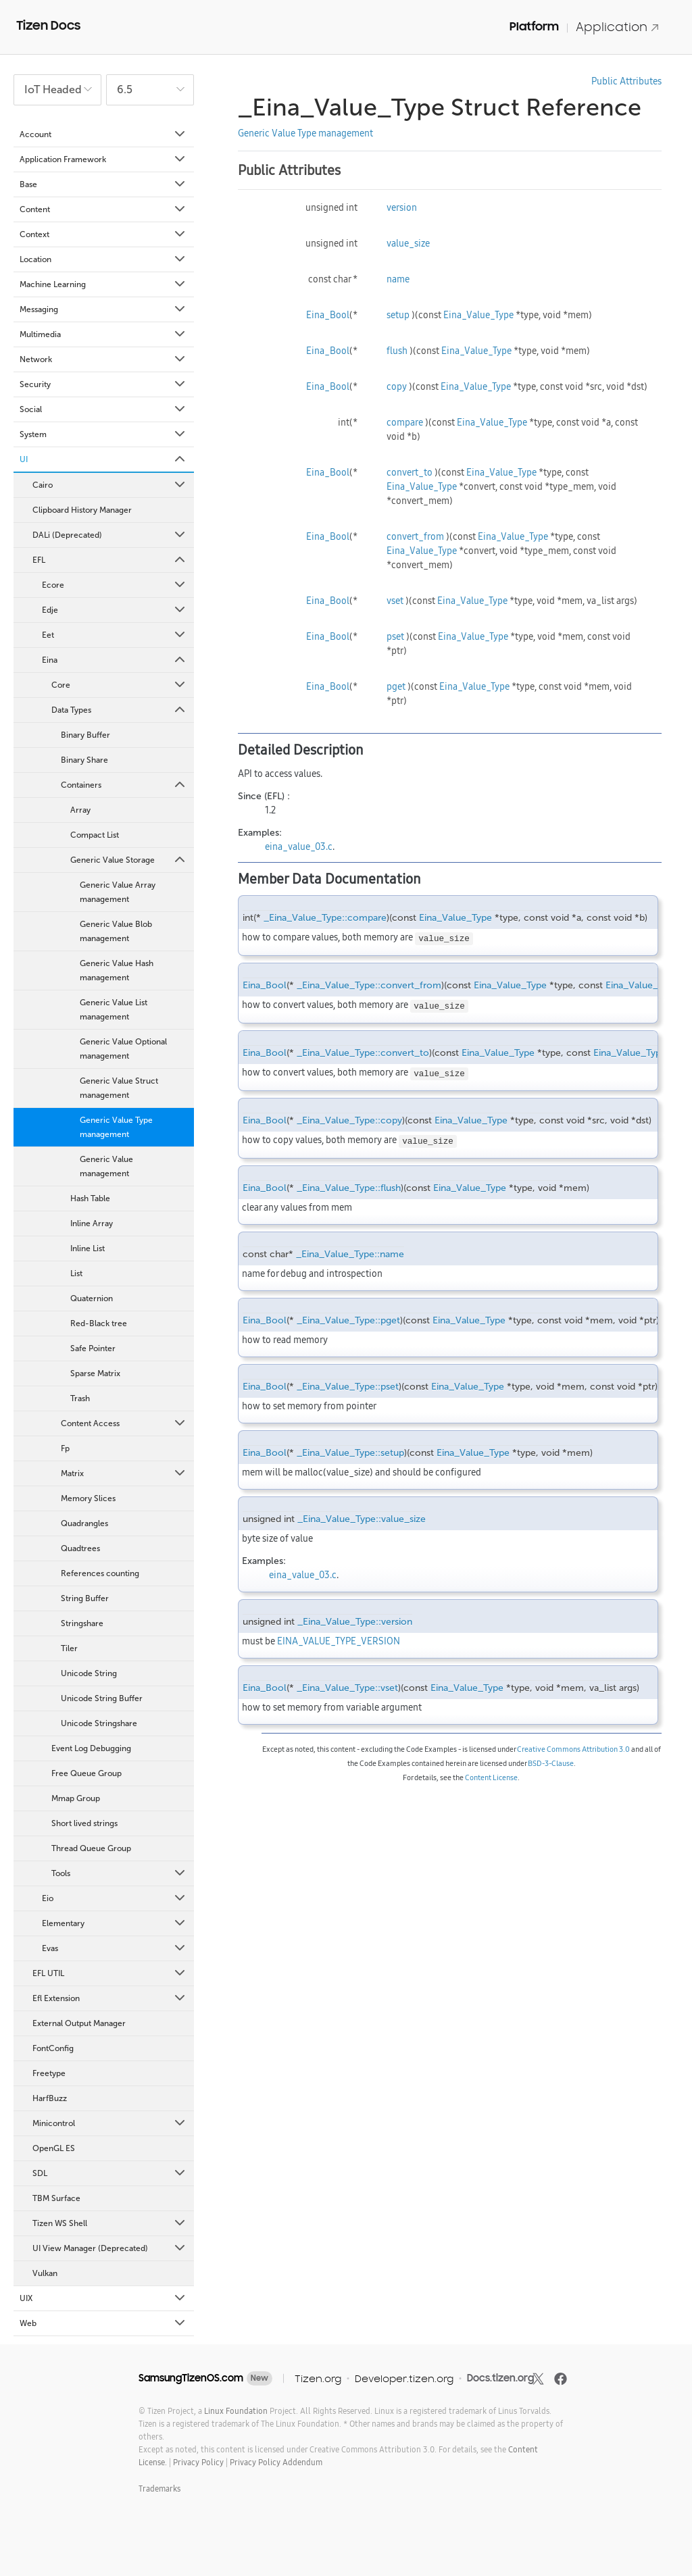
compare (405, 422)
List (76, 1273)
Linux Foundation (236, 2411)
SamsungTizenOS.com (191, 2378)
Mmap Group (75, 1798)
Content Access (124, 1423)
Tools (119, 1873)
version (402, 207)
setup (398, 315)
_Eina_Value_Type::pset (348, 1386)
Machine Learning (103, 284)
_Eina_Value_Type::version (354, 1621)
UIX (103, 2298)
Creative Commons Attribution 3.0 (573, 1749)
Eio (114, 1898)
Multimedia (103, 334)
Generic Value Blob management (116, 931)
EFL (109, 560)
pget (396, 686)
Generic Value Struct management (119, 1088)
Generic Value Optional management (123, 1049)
* * *
SHORT TASK:
Arrange the entries above as a Markdown table with the columns Row and Line, numbering each line and skipping blank lines. Omit the picture.

EXERCISE OUTPUT:
| Row | Line |
|---|---|
| 1 | compare (405, 422) |
| 2 | List (76, 1273) |
| 3 | Linux Foundation (236, 2411) |
| 4 | SamsungTizenOS.com (191, 2378) |
| 5 | Mmap Group (75, 1798) |
| 6 | Content Access (124, 1423) |
| 7 | Tools (119, 1873) |
| 8 | version (402, 207) |
| 9 | setup (398, 315) |
| 10 | _Eina_Value_Type::pset (348, 1386) |
| 11 | Machine Learning (103, 284) |
| 12 | _Eina_Value_Type::version (354, 1621) |
| 13 | UIX (103, 2298) |
| 14 | Creative Commons Attribution 3.0 (573, 1749) |
| 15 | Eio (114, 1898) |
| 16 | Multimedia (103, 334) |
| 17 | Generic Value Blob management (116, 931) |
| 18 | EFL (109, 560) |
| 19 | pget (396, 686) |
| 20 | Generic Value Struct management (119, 1088) |
| 21 | Generic Value Optional management (123, 1049) |